Businesses May Benefit From Revenue Procedure 2002-28
Since 2002, Revenue Procedure 2002-28 expanded the number of businesses permitted to use the cash method of accounting rather than being required to use the accrual method.
The accrual method requires income to be reported in the year it is earned without regard to when payment is received. Consequently, taxes could be owed on income for which no payment has actually been received.
For example, under the accrual method, income earned in December 2013 (assuming a calendar year) would be included in 2013 gross income and subject to taxes for that year even if payment was not received until 2014.
On the other hand, under the cash method, income is only reported in the year it is actually (or constructively) received regardless of when it was earned.

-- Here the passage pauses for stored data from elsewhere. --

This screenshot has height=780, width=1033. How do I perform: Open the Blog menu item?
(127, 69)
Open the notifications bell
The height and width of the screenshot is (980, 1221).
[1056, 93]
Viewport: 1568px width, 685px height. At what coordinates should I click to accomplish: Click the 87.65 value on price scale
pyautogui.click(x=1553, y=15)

Therefore, under the cash method, income earned in December 2013 but not actually received until 2014, would be included in 2014 income and not 2013. For example, if you perform a service in December 2013 and get paid January 2014, you would not have to report the income until the April 15, 2015 filing deadline, plus extensions.

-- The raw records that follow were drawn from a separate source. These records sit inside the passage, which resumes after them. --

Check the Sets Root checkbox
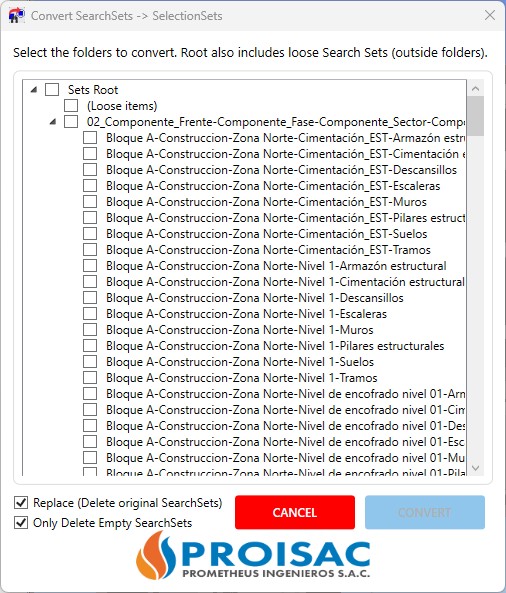Image resolution: width=506 pixels, height=593 pixels. click(52, 90)
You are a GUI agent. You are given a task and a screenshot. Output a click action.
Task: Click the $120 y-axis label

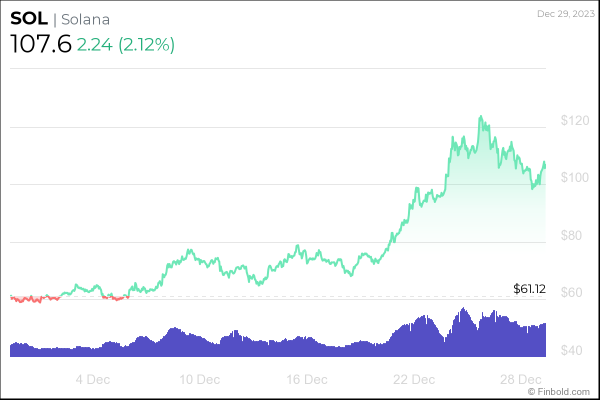click(575, 121)
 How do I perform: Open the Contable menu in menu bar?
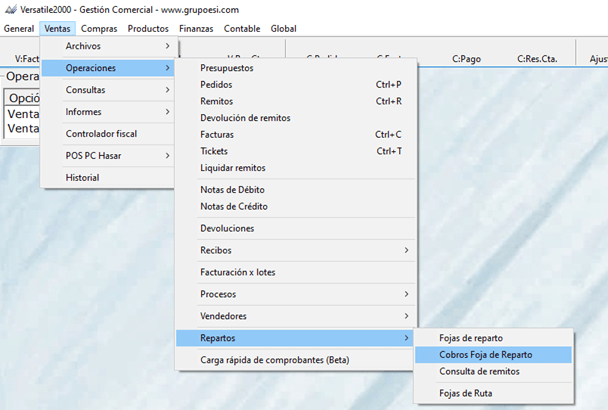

Depending on the amount of taxes deferred, the extra cash in your bank account could potentially be used to reduce debt, purchase inventory, replace equipment, or to increase your cash cushion in case of emergencies.

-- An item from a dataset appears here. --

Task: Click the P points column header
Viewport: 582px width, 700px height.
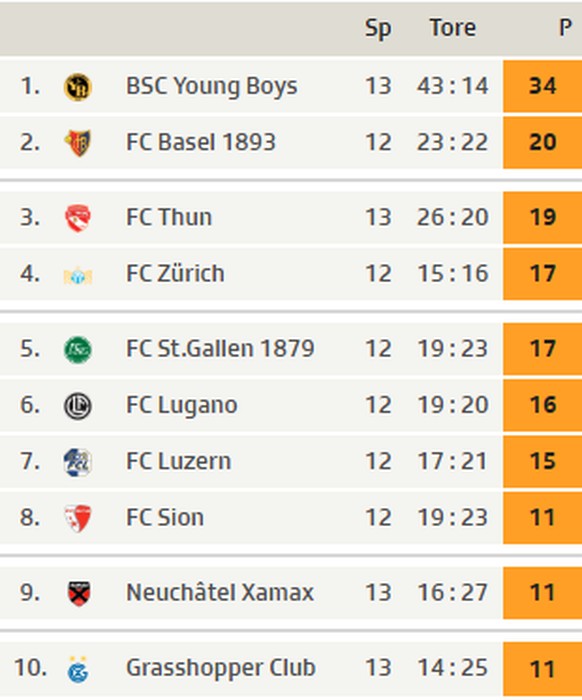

Businesses that stand to benefit from the accrual method exception under Revenue Procedure 2002-28 include:
- Service businesses.
- Service businesses, where the service is the principal activity and merchandise related to the service may be sold.
- For example, a pool service that also sells pool supplies out of a retail store
- Service businesses that must use materials and supplies in the performance of the service.
- For example, a medical service provider that provides drugs to treat illnesses, a roofing contractor that uses materials and supplies to install roofing.
- Custom manufacturing (other than mass production manufacturing).